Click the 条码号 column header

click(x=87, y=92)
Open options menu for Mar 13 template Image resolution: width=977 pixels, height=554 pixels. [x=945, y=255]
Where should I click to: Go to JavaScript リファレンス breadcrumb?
::::::::
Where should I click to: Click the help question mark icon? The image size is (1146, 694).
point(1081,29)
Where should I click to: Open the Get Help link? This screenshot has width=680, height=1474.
::::::::
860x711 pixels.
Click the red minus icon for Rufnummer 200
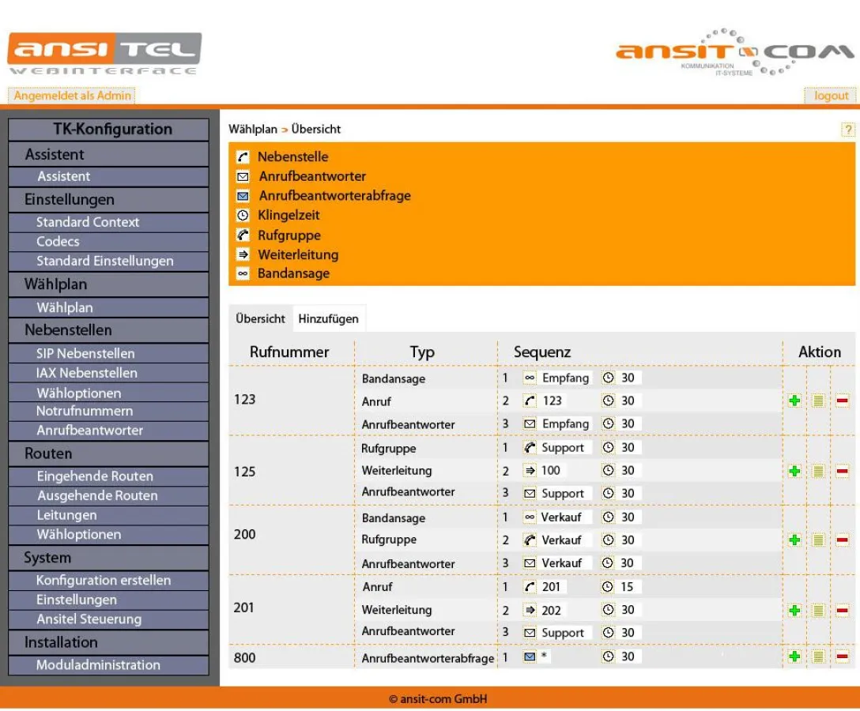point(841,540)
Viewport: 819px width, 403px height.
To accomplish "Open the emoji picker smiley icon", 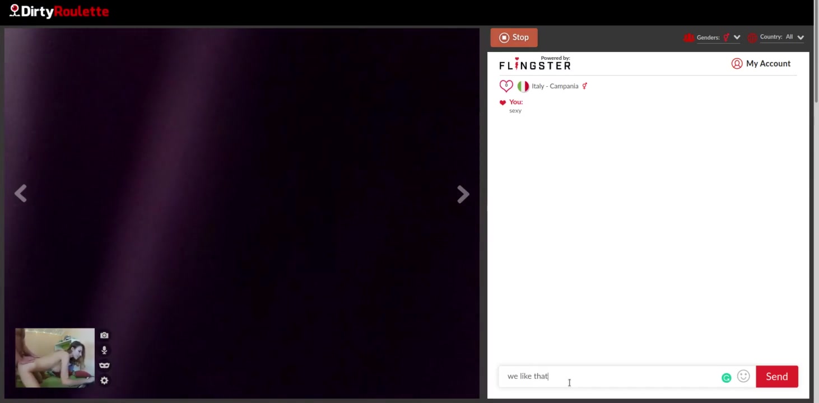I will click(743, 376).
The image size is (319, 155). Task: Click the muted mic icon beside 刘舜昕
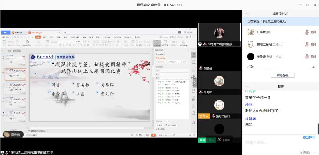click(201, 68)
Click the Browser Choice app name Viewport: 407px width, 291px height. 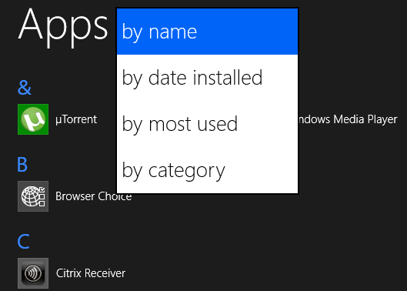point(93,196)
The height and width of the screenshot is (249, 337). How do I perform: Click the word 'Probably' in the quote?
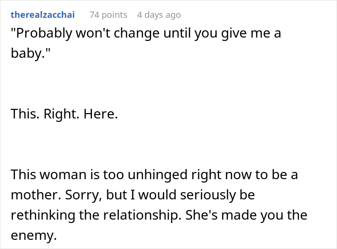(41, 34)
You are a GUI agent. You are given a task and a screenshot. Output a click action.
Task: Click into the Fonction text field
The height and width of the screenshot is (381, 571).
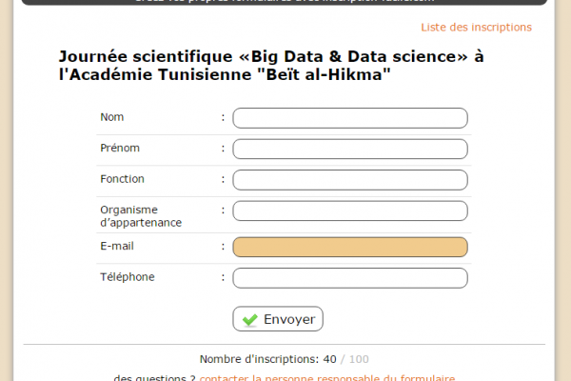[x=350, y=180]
::::::::
◆ WHAT NEEDS TO BE DONE:
Looking at the entries, work out how many lines hold the word "pixels". Give the number and nothing else.

◆ RESULT OF THIS TASK:
2